What is expected:
With the pictures removed, reproduce exactly the lines from the one that contains "Task: Click the Performance" through the last line of the entries below.

Screenshot grounding data

● ● ● ● ●

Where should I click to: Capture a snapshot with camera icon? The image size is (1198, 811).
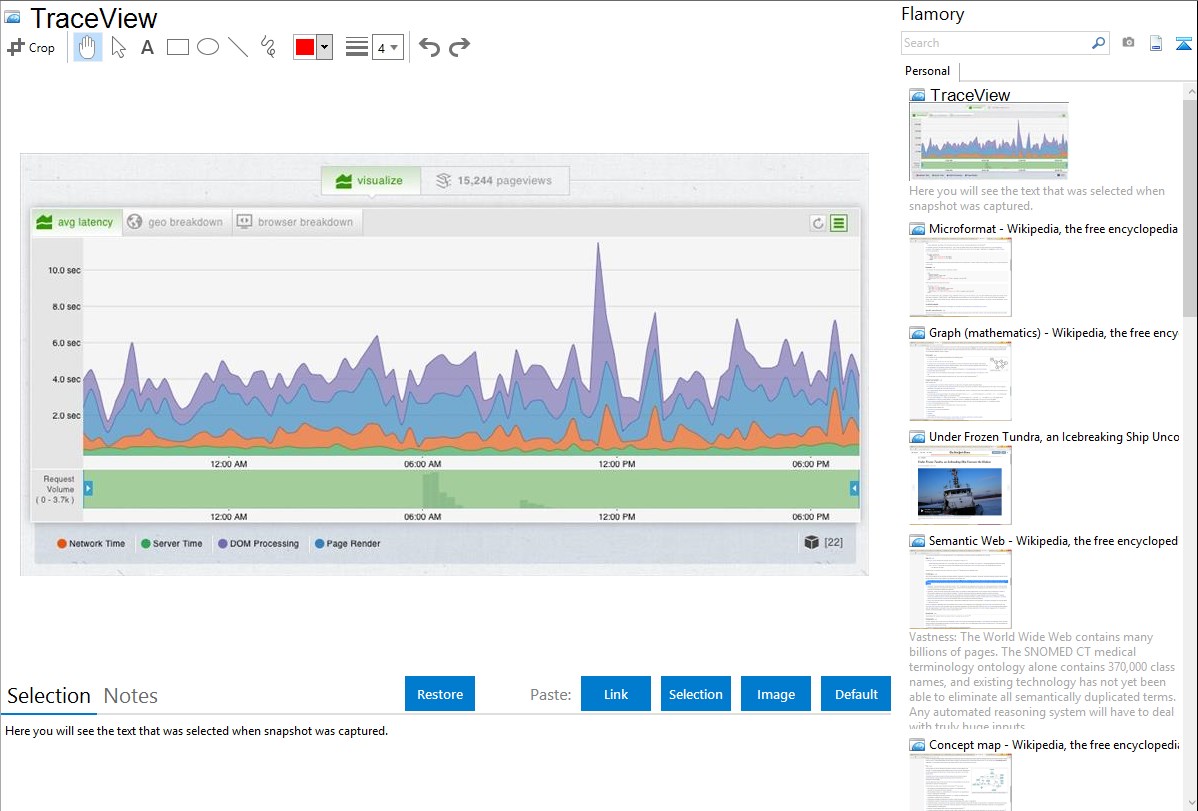click(x=1128, y=43)
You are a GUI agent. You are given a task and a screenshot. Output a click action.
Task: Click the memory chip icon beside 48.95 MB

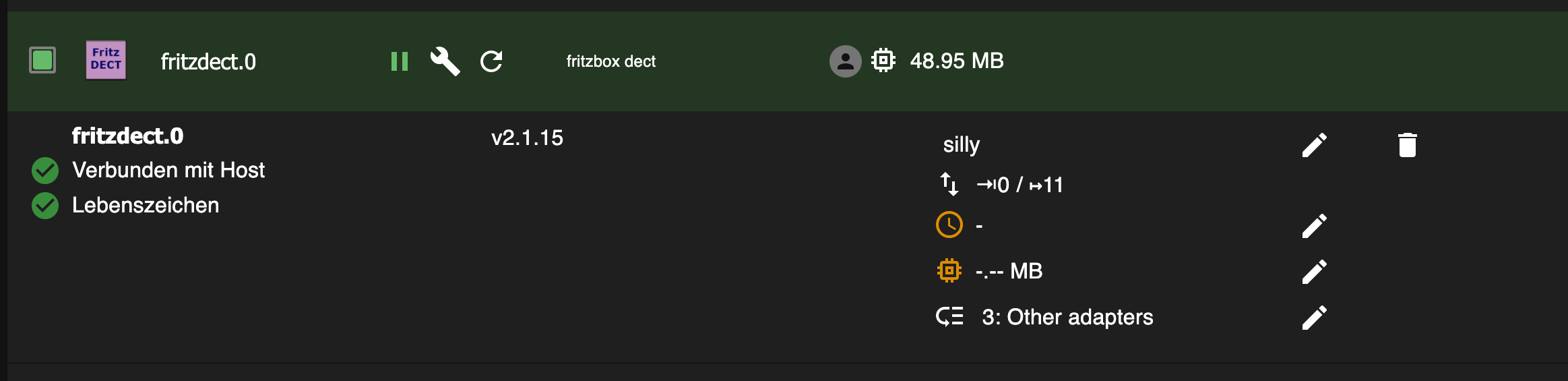click(x=883, y=61)
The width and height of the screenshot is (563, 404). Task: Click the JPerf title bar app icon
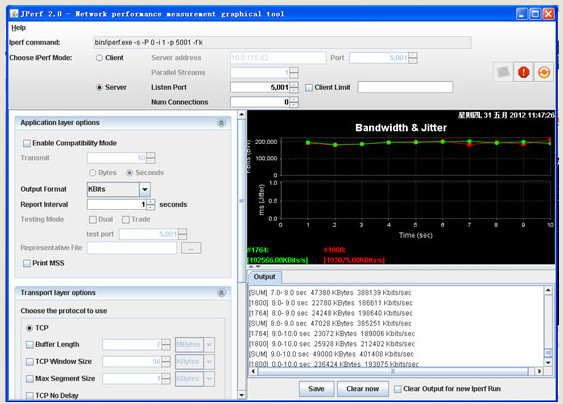point(14,14)
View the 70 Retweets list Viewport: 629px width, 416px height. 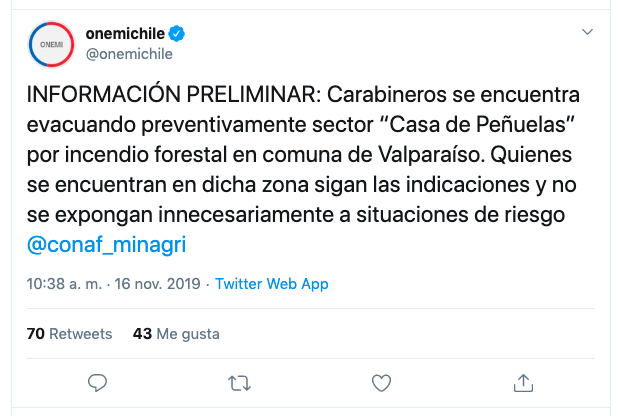click(69, 334)
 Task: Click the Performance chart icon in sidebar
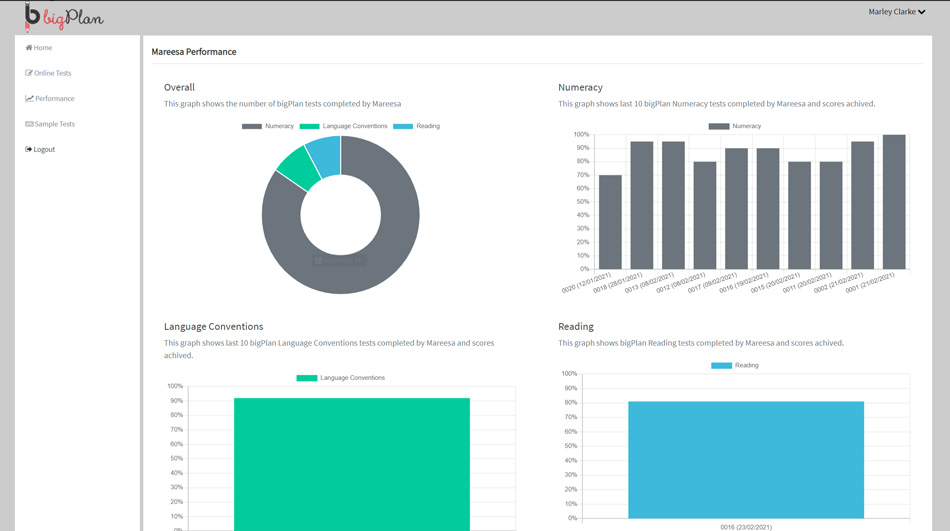tap(29, 99)
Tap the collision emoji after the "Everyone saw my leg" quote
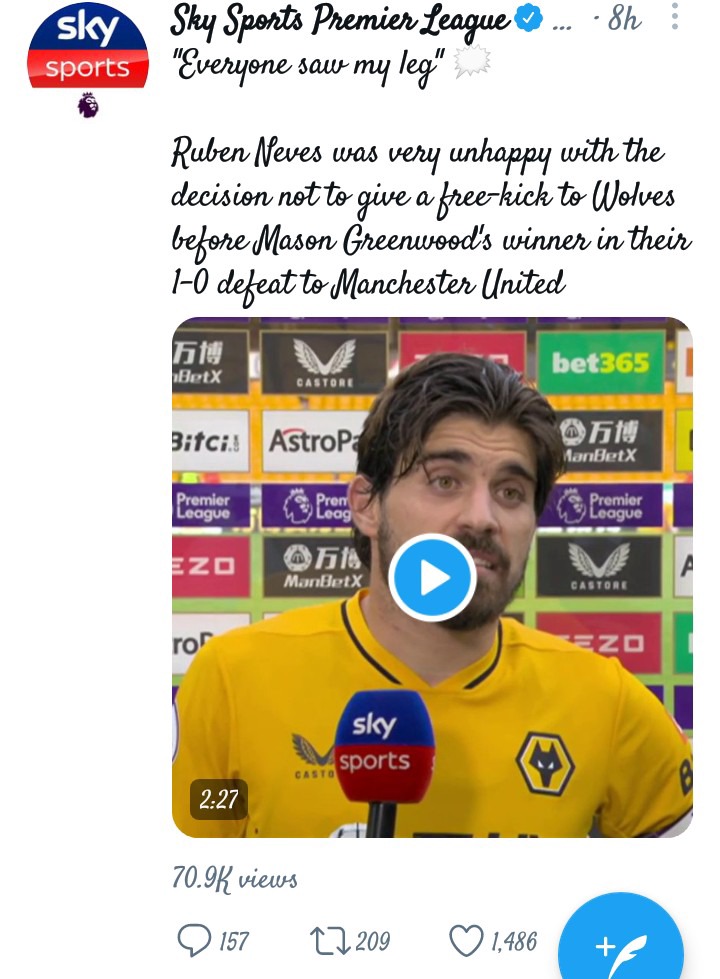This screenshot has height=979, width=720. (x=471, y=62)
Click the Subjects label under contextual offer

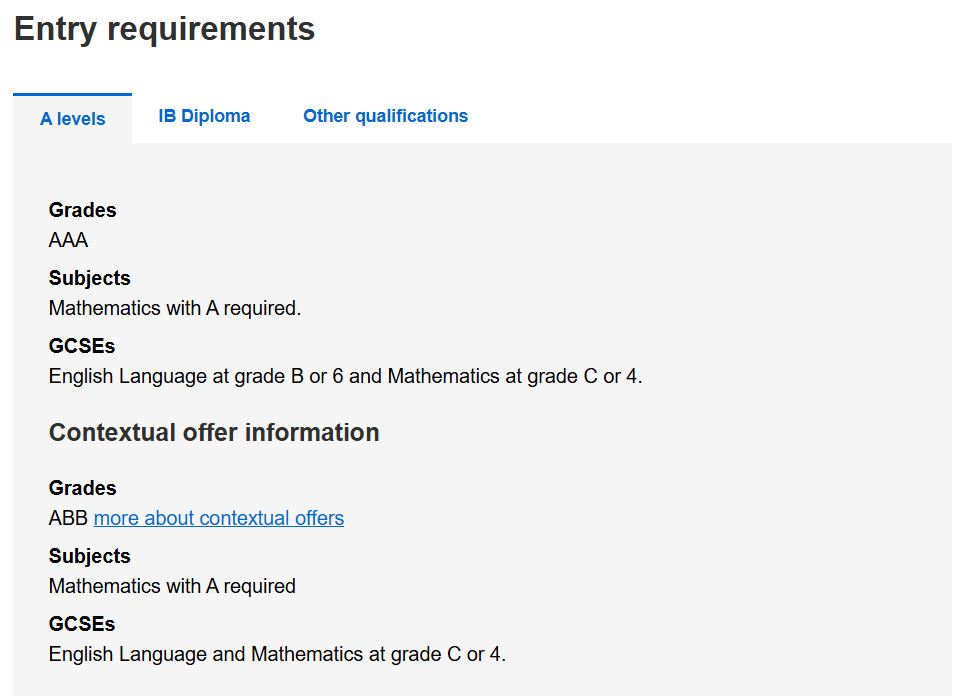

● ● ● ● ●

Task answer:
 Task: Click the Performance chart icon in sidebar
tap(29, 99)
Tap the collision emoji after the "Everyone saw my leg" quote
This screenshot has height=979, width=720. (x=471, y=62)
Click the Subjects label under contextual offer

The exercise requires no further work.